**Directions for this task**
Rescale the stretch of records from the line containing "Go forward with" through the line containing "coord(106,475)", writing out only those lines again with the requests included and left unchanged. Multiply every coordinate in the answers by 2.3 and round each result to a whole number, with halves rounding up.

**Data supplied**
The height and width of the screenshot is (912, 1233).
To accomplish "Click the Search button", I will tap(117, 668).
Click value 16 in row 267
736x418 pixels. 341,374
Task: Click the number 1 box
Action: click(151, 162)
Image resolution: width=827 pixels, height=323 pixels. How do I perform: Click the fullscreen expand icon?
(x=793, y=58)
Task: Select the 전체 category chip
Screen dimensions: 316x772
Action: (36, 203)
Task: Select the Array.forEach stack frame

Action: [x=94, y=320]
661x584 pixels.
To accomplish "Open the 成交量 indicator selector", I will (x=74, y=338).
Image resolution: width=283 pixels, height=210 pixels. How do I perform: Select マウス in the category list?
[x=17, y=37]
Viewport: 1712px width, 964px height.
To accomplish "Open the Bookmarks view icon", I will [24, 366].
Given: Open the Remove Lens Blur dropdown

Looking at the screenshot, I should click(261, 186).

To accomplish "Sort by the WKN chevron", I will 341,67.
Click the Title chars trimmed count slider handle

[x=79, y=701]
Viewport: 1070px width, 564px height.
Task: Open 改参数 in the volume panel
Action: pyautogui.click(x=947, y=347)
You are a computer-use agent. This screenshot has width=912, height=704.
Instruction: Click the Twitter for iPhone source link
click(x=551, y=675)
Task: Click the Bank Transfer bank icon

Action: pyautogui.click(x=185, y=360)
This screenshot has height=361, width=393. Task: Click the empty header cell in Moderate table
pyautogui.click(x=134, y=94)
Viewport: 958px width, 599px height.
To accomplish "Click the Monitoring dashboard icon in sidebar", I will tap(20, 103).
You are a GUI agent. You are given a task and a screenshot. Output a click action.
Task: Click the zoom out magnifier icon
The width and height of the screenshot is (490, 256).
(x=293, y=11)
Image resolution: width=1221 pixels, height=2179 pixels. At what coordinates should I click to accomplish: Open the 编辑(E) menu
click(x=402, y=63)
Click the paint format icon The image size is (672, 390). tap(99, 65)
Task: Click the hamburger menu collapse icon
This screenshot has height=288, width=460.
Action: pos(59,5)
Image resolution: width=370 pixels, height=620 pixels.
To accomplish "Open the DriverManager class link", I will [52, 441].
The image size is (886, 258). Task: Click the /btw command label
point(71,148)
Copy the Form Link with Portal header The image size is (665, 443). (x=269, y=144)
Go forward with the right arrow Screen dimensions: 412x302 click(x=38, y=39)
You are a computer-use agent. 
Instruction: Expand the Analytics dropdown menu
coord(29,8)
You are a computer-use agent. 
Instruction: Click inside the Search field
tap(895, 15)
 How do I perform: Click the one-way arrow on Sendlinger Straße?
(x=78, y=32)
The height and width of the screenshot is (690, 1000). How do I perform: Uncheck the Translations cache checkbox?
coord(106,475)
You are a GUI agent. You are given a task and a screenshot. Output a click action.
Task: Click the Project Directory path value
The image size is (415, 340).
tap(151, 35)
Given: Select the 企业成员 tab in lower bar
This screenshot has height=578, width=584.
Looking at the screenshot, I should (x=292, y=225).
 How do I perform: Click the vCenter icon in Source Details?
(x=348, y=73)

**Output**
Go forward with the right arrow Screen dimensions: 412x302 click(x=87, y=90)
You are a computer-use agent. 
Instruction: Expand the Analytics dropdown menu
coord(67,18)
You are a computer-use agent. 
Instruction: Click inside the Search field
tap(2059, 35)
 How do I perform: Click the one-way arrow on Sendlinger Straße?
(x=179, y=74)
The height and width of the screenshot is (690, 1000). How do I perform: Uncheck the Translations cache checkbox?
coord(244,1093)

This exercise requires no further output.